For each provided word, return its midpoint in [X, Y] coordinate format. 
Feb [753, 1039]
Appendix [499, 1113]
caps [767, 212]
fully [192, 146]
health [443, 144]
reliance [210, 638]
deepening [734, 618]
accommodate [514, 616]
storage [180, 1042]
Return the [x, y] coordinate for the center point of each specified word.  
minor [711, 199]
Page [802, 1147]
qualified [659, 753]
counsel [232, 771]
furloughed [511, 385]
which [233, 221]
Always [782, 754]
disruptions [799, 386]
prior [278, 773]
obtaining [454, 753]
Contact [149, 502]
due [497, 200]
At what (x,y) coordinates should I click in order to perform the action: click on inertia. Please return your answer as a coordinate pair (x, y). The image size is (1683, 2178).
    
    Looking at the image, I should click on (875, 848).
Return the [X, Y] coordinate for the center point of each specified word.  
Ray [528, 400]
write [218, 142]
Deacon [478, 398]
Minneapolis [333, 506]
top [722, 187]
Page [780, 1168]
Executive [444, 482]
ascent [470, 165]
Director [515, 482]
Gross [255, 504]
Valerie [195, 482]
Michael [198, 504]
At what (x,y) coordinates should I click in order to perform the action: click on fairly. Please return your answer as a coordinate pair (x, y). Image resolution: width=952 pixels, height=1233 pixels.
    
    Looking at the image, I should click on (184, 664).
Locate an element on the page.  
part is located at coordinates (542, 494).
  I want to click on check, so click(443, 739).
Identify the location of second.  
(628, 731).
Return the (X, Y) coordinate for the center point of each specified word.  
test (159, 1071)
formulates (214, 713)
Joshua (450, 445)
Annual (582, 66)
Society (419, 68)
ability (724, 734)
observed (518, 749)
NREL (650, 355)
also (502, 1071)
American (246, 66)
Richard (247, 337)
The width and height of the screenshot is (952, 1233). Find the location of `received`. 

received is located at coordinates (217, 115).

(Request): Write out the material from the line with "storage [180, 1042]" to the line with "prior [278, 773]", both included, as a numbered list with blank lines left out.

(The output):
1. storage [180, 1042]
2. Return the [x, y] coordinate for the center point of each specified word.  
3. minor [711, 199]
4. Page [802, 1147]
5. qualified [659, 753]
6. counsel [232, 771]
7. furloughed [511, 385]
8. which [233, 221]
9. Always [782, 754]
10. disruptions [799, 386]
11. prior [278, 773]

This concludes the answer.